Kate Christensen, Jeremy Thrane (Broadway Books, August 2001) $23.95 hardback.
Christensen’s title character, as the publicity materials for her second novel suggest, is only loosely (perhaps for obvious legal reasons) based on Tom Cruise’s boyfriend, should he exist. Here, Jeremy maintains “Ted’s” New York brownstone, pays his bills, and guards the secret that could destroy his career. But when Ted and his wife, Giselle, a movie star whose name is box-office magic, adopt a child and become America’s most photographed family, Jeremy finds himself without a job, and, more important, bereft of the love of his life. As a gossip columnist says, offering to wage Jeremy’s revenge with a story, “Blind items can be even more scandalous than names in bold type, depending on the story.”
This story actually quits being scandalous after a while, perhaps because it’s too busy being well written. It’s hard to bother keeping track of whether Jeremy, a novelist, is a fictionalization of a real, star-fucking friend of the author’s, or if his painter friend Felicia, who uses his likeness in her work, might be a cameo appearance by the writer. (Properly interpreted, does this make Tom Cruise’s hypothetical ex-boyfriend a painter?) The potential parallels are ever present, in ways that will be familiar to readers of not only Primary Colors or The Hours, but presumably the long-awaited The Wind Done Gone, books that gain resonance by hacking into large preexisting chambers of public interest. To Christensen’s credit, it is (at least briefly) more interesting to follow Felicia and Jeremy’s fight over her portrait than to wonder if it has a real antecedent.

### Data extracts

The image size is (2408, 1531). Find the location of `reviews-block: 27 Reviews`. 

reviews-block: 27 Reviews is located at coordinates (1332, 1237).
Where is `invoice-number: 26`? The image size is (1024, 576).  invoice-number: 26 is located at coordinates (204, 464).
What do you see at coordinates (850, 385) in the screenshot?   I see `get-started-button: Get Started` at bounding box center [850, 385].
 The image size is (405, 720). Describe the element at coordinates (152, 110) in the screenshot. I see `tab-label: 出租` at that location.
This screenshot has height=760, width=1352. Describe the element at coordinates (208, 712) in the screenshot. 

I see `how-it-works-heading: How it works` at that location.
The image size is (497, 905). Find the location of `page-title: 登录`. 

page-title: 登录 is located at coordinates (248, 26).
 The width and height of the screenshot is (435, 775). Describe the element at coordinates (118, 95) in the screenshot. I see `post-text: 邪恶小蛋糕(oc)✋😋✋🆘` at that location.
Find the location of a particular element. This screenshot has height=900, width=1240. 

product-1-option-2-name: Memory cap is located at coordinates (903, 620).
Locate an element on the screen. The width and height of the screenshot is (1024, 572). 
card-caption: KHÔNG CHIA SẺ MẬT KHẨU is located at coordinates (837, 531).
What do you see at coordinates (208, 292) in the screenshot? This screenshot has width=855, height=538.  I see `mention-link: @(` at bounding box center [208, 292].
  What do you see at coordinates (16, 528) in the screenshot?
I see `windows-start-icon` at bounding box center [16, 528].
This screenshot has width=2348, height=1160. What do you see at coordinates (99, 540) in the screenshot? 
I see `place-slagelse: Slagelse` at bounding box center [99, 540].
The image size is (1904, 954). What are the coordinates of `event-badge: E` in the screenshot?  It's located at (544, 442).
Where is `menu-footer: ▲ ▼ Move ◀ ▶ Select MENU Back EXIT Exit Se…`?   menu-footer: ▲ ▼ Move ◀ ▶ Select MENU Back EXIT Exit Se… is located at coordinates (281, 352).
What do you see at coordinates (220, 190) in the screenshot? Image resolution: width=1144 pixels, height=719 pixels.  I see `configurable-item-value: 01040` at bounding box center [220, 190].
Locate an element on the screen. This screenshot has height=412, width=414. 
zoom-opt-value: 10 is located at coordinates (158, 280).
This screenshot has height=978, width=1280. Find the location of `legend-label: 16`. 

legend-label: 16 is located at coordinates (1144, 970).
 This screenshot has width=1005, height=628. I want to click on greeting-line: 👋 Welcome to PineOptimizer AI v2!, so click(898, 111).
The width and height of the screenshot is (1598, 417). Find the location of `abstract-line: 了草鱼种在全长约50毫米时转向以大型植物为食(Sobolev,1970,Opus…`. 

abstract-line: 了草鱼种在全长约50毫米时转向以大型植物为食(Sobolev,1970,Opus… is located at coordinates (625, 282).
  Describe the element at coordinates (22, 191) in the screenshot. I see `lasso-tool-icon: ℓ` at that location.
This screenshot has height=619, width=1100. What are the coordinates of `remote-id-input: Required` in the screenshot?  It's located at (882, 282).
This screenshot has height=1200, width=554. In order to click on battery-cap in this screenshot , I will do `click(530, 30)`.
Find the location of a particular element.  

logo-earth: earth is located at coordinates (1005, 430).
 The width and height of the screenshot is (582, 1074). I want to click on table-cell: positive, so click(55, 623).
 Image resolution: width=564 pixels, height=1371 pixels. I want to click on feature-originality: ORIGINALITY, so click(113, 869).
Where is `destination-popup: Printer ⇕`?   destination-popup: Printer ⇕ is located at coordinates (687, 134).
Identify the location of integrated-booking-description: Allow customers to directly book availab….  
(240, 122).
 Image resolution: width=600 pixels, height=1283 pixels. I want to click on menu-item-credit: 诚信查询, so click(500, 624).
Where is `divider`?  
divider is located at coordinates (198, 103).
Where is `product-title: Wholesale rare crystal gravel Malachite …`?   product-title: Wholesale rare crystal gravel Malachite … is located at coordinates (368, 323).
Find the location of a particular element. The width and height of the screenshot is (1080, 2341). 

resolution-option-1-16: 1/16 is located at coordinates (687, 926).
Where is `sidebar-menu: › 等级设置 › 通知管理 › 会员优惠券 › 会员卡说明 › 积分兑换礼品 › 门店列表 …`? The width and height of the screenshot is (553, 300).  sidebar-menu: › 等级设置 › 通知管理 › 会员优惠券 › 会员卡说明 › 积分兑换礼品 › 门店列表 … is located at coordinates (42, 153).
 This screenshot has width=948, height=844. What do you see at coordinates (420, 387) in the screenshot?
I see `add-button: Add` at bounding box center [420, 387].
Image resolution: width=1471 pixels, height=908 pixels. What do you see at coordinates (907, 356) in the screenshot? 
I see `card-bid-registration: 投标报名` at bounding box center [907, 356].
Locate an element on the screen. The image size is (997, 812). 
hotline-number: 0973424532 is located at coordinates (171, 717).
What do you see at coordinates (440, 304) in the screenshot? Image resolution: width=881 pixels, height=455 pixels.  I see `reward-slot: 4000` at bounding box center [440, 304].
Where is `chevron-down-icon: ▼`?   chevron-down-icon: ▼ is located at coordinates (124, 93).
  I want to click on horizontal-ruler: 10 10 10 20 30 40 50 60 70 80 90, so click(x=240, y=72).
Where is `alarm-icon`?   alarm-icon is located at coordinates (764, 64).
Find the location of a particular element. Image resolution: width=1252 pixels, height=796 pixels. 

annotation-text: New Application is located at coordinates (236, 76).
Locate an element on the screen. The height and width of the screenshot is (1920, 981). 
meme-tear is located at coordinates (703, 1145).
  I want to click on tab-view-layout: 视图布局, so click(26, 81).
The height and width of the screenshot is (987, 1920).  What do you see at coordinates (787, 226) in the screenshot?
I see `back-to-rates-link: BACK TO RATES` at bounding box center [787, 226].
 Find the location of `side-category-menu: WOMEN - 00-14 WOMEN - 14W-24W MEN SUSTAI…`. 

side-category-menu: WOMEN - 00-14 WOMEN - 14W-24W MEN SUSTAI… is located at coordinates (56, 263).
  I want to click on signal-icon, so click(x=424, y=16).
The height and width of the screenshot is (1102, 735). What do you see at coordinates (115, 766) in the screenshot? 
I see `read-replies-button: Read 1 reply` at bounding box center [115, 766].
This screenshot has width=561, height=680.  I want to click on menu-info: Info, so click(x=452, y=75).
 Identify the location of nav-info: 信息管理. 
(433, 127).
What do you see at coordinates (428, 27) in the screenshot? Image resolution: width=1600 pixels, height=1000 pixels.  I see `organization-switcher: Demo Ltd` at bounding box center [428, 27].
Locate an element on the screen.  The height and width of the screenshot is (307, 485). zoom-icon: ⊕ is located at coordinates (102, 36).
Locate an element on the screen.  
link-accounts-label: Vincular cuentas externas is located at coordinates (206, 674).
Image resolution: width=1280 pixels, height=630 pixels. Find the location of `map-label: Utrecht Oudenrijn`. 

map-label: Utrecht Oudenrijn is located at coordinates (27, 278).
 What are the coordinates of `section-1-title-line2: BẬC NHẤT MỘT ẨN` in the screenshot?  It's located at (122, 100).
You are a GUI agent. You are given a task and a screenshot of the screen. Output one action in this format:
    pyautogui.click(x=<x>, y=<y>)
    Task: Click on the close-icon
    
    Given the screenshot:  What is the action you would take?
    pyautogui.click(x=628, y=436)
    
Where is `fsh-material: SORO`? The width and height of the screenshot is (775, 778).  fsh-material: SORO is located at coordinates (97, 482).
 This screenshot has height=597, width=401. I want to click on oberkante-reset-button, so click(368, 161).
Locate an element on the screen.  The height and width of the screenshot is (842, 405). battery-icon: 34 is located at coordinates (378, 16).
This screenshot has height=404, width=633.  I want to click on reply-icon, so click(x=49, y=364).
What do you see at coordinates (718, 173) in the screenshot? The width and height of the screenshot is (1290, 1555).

### Tasks to perform
1 – Copy out the part of the Jeremy Thrane review starting with "This story actually" and going on through "a real antecedent.", swapping "painter" for "sculptor".
2 – According to the review of Jeremy Thrane, what do Ted and Giselle do that leaves Jeremy without a job?
3 – Give what follows in the review of Kate Christensen's novel Jeremy Thrane, picking up after its last sentence.

### Answers by item
1 –
This story actually quits being scandalous after a while, perhaps because it’s too busy being well written. It’s hard to bother keeping track of whether Jeremy, a novelist, is a fictionalization of a real, star-fucking friend of the author’s, or if his sculptor friend Felicia, who uses his likeness in her work, might be a cameo appearance by the writer. (Properly interpreted, does this make Tom Cruise’s hypothetical ex-boyfriend a sculptor?) The potential parallels are ever present, in ways that will be familiar to readers of not only Primary Colors or The Hours, but presumably the long-awaited The Wind Done Gone, books that gain resonance by hacking into large preexisting chambers of public interest. To Christensen’s credit, it is (at least briefly) more interesting to follow Felicia and Jeremy’s fight over her portrait than to wonder if it has a real antecedent.

2 – They adopt a child and become America's most photographed family.

3 –
The bulk of the book covers the months after the collapse of Jeremy’s long-stalled relationship. Work and family fill the void—his first novel, a portrait of his absentee father that has been ten years in the writing, nears conclusion just as his secondary career as a porn writer, in which he fictionalizes the life of his new roommate in order to pay the rent, takes off. Jeremy’s mother, a poet hitting her stride in her fifties, and his sister, a musician with a pretentious rock band and a dubious Irish boyfriend, hit milestones of their own, which require his presence and spark his snappy comebacks. Life, he keeps remarking, just goes on, and it does so in ways that will seem familiar to city readers; the “openings, closings, and bad repartee” that Lou Reed noted 30 years ago are still with us.
Alongside its potential prominence as a blind item, Jeremy Thrane is being sold as “social satire,” which makes me wonder: did I miss something? True, there are “normalizing, non-judgmental, open-minded” penis-themed parties here. There’s a series of air kisses spelled “mwah mwah, mwah mwah, mwah mwah,” and a romantic rival with a fake Japanese accent. But as I read it, this is much less a social commentary than just a good book with a fine sense of humor; I remember laughing, and feeling as though someone was occasionally fumbling for my heartstrings. Christensen’s final uptick in plotline is also mercifully two-faced, offering hope in literary and personal endeavors, and ample room for her protagonist to take two steps back.